The Recurring Nightmare: Obsolescence Strikes Again… and Again
Tania Scroggie is starting the new year with another installment of her short video series, Tania’s Teachables, on YouTube! Tania tackles the frustrating and recurring nightmare of embedded electronics obsolescence in her tenth video discussion.
The Nightmare of Obsolescence
Nearly every OEM has experienced it. Customers grow frustrated and leave because the OEM cannot support those older products or provide the needed services. Through conversations with OEM representatives, Tania has discovered that many company members don’t even realize they have any obsolescence issues–or just don’t want to acknowledge the problem. She has seen countless companies move forward with new products only to be held back repeatedly by the same thing: obsolescence.
To break this painful cycle, Tania suggests that OEMs first develop a deeper understanding of legacy sustainment and its value.
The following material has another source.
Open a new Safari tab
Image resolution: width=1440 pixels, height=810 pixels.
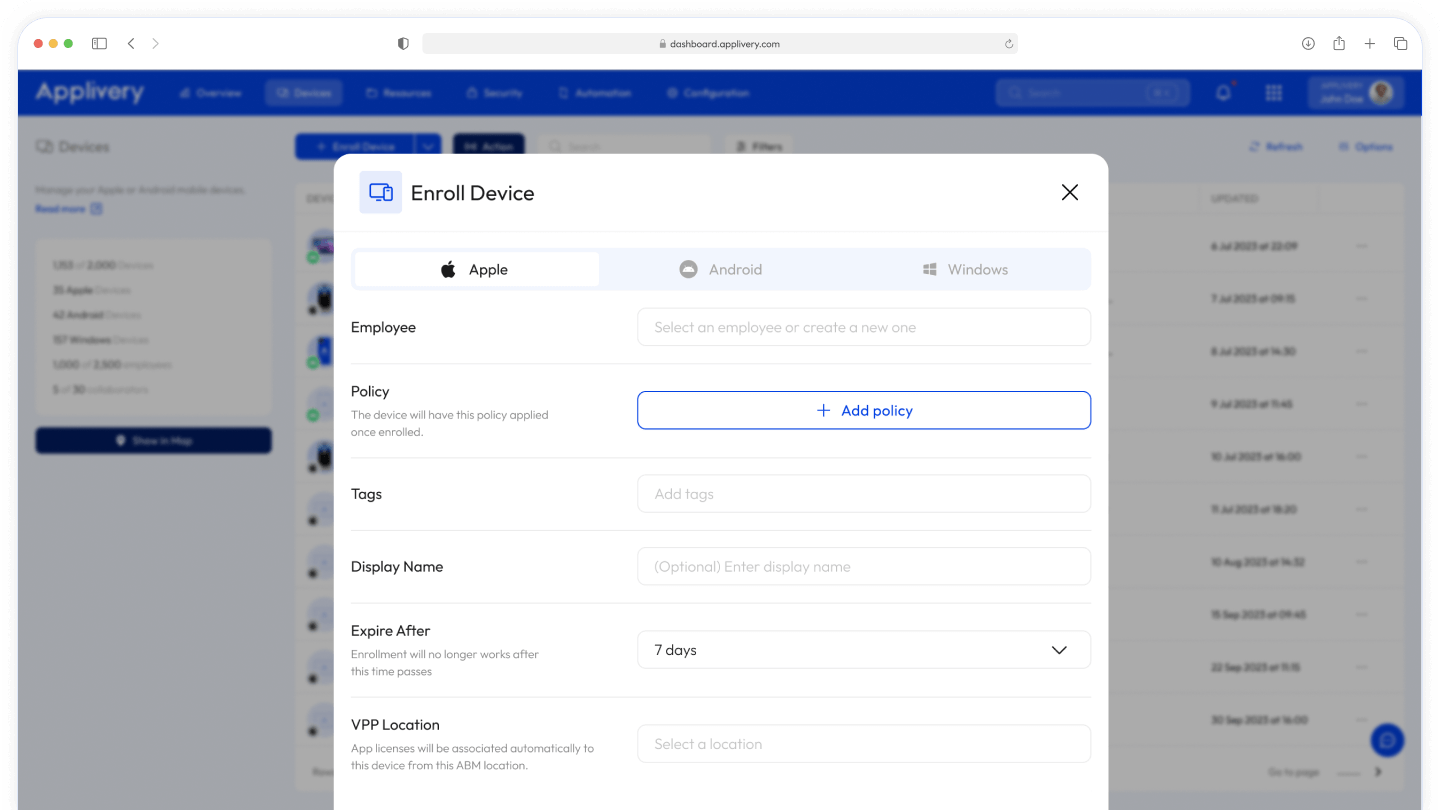(x=1370, y=44)
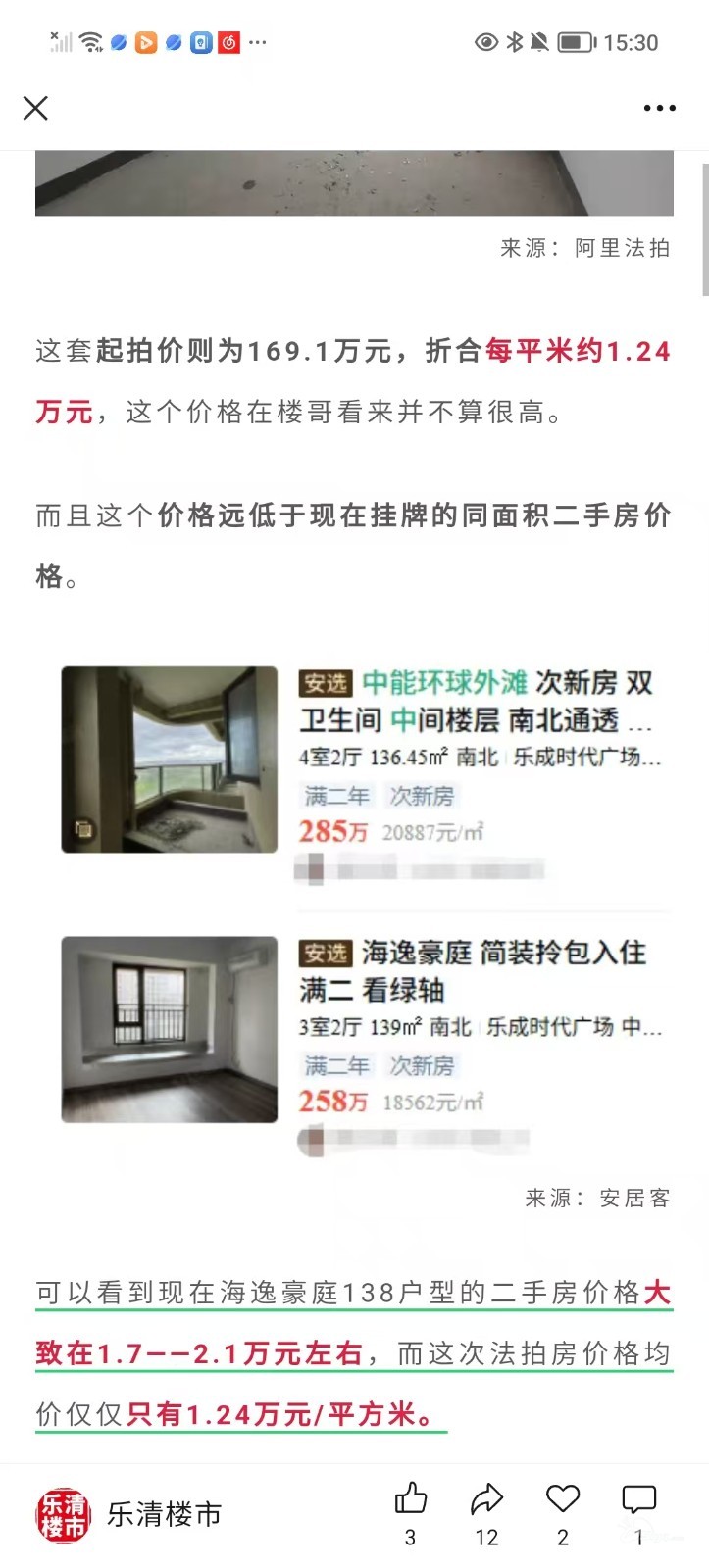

Legacy sustainment isn’t just dragging along an old product; the strategies and actions we take to support and extend the life of crucial older embedded electronics are still important to customers. This is especially crucial for industries like defense, aerospace, and industrial automation, where these older systems can’t easily be replaced or upgraded.
A Problem Stemming of Lack of Understanding
Unfortunately, many companies lack a solid sustainment strategy for these types of legacy systems, and this lack often disrupts operations, increases costs, and hinders innovations for the company and its customers. Tania has seen this firsthand. A few years ago, she visited a company grappling with these exact obsolescence challenges, overwhelmed by their lack of a clear strategy. And this wasn’t the first or last time she had encountered this problem. Without a solid foundation and plan, obsolescence quickly becomes a persistent and costly cycle that is difficult to break.
This particular problem has many sources. Companies can get too focused on their new and upcoming products, forgetting their old ones entirely, or they don’t realize that they require additional resources to meet a demand for obsolete products. Or the company doesn’t have a good plan to manage the demand and falls into the cycle of using half-measures and partial solutions to try and keep up. More often than not, companies don’t fully understand the cost of obsolescence until it’s far too late.
A Solution in Proactive Thinking
But it doesn’t have to be this way. We can break the cycle of obsolescence just by implementing a solid plan–a written strategy that incorporates long-term planning for a product’s entire lifecycle, start to finish and beyond. With the right tools in place and the right people to support the strategy, like a legacy equipment manufacturer such as GDCA, that costly nightmare of electronics obsolescence can become a thing of the past. We must embrace a proactive mindset, anticipate challenges before they occur, create a more resilient supply chain and customer relationship, and support innovation across the board. Only then can we properly turn obsolescence from an expensive and time-consuming problem into an opportunity for new growth and innovation.